PROBLEM TO WORK ON:
Reproduce without alteration every line of the records from the one containing "Seminario Estatal de" down to the one containing "- El lobo (424, 1735)", both of these lines included.

(Data records)

---*---

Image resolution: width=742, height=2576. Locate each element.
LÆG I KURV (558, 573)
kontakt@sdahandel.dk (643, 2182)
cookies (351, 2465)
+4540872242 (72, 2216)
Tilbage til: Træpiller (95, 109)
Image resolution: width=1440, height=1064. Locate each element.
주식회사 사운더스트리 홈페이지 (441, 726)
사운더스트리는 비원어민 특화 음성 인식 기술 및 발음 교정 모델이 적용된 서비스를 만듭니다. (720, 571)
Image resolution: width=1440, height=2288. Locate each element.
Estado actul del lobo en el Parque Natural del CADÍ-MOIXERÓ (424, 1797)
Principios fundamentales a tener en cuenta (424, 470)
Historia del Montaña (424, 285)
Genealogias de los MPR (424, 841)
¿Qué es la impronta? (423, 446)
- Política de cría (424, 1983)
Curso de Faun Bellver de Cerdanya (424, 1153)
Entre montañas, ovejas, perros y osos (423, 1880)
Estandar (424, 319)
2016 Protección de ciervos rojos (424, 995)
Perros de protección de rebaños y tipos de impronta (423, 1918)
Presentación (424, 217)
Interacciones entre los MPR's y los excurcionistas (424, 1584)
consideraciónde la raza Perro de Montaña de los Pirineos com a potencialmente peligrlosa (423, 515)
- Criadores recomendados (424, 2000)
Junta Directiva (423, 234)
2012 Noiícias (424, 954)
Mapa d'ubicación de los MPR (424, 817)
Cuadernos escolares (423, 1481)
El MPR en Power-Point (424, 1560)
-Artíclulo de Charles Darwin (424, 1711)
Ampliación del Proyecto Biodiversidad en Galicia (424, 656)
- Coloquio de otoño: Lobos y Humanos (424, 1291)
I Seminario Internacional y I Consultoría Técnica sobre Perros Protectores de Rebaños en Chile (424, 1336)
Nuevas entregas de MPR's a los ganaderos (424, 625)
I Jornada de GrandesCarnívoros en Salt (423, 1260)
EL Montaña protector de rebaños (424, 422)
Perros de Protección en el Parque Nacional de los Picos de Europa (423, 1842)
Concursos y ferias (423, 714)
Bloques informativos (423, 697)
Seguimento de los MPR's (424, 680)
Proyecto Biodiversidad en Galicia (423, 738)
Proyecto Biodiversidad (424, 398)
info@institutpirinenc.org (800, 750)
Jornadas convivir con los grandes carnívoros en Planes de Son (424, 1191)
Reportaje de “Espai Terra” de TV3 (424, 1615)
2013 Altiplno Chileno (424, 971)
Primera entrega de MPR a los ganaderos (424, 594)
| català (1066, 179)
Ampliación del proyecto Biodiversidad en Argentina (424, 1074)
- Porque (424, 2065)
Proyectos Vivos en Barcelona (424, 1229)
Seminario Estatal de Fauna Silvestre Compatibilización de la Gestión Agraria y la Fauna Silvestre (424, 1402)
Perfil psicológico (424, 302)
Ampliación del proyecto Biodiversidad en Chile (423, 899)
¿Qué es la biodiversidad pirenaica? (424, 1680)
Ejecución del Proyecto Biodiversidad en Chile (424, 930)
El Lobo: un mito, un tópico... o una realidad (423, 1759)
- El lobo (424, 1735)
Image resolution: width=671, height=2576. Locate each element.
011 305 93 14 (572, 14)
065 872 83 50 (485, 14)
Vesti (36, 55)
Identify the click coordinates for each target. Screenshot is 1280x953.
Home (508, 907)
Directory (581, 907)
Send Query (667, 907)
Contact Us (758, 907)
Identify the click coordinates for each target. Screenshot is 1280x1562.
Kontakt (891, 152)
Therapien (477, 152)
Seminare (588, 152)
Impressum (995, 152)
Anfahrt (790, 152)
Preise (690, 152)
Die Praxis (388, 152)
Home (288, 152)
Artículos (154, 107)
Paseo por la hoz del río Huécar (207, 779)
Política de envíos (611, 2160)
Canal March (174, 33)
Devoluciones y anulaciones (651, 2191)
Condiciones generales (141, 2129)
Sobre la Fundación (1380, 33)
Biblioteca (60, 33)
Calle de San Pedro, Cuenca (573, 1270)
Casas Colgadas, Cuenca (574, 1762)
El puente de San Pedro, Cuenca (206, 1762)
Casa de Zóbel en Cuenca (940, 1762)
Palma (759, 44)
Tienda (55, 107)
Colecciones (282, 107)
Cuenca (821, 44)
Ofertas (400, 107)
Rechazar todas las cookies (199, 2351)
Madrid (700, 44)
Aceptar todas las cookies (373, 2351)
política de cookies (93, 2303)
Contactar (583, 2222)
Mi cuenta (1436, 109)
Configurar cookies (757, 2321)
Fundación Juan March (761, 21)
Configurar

---*---

SOLUTION:
Seminario Estatal de Fauna Silvestre Compatibilización de la Gestión Agraria y la Fauna Silvestre (424, 1402)
Perfil psicológico (424, 302)
Ampliación del proyecto Biodiversidad en Chile (423, 899)
¿Qué es la biodiversidad pirenaica? (424, 1680)
Ejecución del Proyecto Biodiversidad en Chile (424, 930)
El Lobo: un mito, un tópico... o una realidad (423, 1759)
- El lobo (424, 1735)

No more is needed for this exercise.